Treasury Secretary Jack Lew, prior to the weekend G-20 meeting in Moscow and his visit to Athens Sunday, told Bloomberg TV that Greece has “difficult decisions ahead.”
“I think it’s clear that Greece has moved in a very important direction in making reforms that they needed to make,” he told Bloomberg Television in an interview broadcast late Thursday.
Lew did not say what his Athens visit with the prime minister and his counterpart finance minister is supposed to accomplish and said Greece is not primarily a U.S. concern. “It is obviously primarily a European challenge,” he said. “But we have stayed in close contact with the Greek government throughout and I think it’s important that we continue that conversation.”
President Barack Obama will be meeting with top Greece officials next month.
On the G-20 meeting, Lew said he will once again deliver the U.S. message he has carried to any international gathering, that growth should be the top global priority.
“We’ve been making the point at these meetings that Europe does need to look at what it can do to get the engine of growth moving again,” Lew said. “The world needs Europe to grow.”
On China and some other emerging economies, “They need to go through the internal reforms to get their economy moving.
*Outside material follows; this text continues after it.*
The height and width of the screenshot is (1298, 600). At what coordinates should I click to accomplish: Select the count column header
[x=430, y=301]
These have been friendly conversations.”
The U.S. economy, Lew said, is “growing in the neighborhood of 2% right now. It looks like it might be growing a little faster at the end of the year” after weathering the “tremendous headwinds” of a payroll tax cut that was eliminated and spending cuts with the sequestration.
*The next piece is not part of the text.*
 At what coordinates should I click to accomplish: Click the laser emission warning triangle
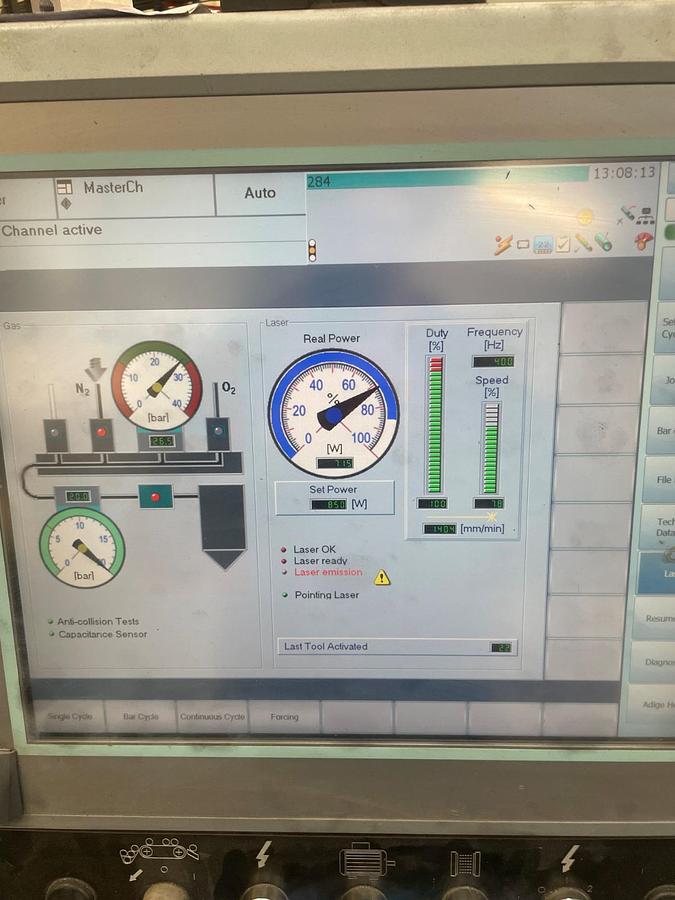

“If you look at Europe, 2% is far beyond their expectations,” he said.
On Treasury’s debt limit that will have to be raised to avoid default near the end of the year and the budget for the next fiscal year, Lew said, “We look forward to finding reasonable people to engage with who care about making sure we have a strong economy in the future.”
He repeated, “We need that engagement, and we need it in the context of fiscal policy, but not in negotiating over the debt limit.”
On the future of Fannie Mae and Freddie Mac, Lew said it must make sure “the American taxpayer is never left on the hook for an unbounded risk if there was another problem in the future.” The Senate proposal is bipartisan, he said, and the House version is not. “This is going to require a bipartisan solution, and we look forward to being part of it.”
On reform of banking and financial services in general, “the rest of the world’s catching up to the United States.” It is “sensible,” he said, to increase the leverage ratio for banks in the United States above the minimum set in the Basel III accords. “We’re going to get to the level where institutions have to bear the burden of their own risk and have to have the capital in place to do that.”